Work item: Taking the listing below line by line, tally those that contain the string "will". Give the total alone.

Task material:
- - -
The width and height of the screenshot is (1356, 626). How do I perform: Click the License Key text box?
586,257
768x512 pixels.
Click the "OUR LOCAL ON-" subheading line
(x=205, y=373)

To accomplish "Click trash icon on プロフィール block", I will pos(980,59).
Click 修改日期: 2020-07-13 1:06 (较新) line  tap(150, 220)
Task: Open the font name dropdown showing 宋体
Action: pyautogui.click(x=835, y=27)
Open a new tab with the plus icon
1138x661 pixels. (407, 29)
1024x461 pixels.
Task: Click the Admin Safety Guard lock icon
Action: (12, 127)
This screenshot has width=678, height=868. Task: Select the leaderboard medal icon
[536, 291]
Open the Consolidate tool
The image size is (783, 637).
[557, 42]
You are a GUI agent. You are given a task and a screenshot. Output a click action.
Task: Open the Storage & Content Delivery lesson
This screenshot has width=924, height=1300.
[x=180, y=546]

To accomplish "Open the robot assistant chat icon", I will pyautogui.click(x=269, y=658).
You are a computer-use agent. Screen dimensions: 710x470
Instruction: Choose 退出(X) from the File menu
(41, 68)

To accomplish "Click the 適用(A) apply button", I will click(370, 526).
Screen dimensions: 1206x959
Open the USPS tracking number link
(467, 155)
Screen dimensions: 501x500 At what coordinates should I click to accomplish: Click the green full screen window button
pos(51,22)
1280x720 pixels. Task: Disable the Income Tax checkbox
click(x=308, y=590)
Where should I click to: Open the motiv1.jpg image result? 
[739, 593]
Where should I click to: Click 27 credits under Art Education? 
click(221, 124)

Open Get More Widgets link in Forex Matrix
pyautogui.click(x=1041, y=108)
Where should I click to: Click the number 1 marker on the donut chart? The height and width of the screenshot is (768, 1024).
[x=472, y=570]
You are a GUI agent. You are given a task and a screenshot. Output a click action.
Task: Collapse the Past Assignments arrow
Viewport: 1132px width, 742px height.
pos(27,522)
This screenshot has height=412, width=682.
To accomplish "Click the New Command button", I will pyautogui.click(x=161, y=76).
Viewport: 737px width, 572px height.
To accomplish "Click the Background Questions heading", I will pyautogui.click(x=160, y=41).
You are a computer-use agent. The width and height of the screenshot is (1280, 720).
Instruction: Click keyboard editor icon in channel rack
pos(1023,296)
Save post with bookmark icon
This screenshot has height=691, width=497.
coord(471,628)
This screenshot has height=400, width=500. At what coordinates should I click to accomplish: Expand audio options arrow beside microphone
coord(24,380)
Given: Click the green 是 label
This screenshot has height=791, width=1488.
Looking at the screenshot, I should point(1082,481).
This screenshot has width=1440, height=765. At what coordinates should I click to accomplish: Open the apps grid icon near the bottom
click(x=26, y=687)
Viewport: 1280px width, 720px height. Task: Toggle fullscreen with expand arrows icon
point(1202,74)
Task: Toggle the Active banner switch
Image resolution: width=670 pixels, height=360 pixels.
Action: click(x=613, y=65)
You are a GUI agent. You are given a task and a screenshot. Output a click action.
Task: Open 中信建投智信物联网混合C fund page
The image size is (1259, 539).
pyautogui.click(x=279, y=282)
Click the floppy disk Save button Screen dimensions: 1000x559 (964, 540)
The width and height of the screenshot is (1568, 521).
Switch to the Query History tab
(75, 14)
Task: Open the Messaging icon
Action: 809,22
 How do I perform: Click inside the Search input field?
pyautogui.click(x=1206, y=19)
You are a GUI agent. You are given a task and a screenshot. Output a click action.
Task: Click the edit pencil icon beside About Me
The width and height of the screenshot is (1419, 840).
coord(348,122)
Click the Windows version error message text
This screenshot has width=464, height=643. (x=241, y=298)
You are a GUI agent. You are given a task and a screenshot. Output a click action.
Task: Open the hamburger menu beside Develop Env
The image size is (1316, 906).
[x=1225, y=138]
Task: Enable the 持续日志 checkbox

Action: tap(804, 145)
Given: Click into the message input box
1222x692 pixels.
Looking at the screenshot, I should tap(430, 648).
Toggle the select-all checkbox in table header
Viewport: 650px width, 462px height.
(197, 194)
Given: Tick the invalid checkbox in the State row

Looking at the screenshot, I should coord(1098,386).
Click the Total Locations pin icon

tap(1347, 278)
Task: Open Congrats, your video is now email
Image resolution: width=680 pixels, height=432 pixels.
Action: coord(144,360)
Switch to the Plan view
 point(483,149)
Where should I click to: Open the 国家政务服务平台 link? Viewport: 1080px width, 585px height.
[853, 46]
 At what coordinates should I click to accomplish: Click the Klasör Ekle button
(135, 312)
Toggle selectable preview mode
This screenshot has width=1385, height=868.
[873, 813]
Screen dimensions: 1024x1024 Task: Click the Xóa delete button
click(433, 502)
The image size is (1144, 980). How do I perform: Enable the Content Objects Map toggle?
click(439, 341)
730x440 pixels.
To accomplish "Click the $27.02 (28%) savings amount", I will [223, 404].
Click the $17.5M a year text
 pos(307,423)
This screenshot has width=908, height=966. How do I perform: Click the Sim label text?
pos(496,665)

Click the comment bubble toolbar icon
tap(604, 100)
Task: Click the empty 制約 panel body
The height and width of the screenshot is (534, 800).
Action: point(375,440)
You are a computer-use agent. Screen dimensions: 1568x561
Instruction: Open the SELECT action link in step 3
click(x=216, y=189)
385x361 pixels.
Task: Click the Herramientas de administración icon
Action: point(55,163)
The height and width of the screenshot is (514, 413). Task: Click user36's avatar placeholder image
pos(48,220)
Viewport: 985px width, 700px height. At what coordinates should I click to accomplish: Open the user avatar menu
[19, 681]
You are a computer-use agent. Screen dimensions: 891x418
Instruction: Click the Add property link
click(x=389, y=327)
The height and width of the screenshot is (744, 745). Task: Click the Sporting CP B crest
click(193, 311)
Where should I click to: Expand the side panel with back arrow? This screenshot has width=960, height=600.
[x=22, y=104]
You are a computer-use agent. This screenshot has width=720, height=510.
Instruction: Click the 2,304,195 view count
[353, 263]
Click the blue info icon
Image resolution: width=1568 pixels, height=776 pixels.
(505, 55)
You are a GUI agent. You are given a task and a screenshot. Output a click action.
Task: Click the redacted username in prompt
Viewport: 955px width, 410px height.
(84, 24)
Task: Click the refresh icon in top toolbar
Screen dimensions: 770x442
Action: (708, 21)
- - -
Task response: 6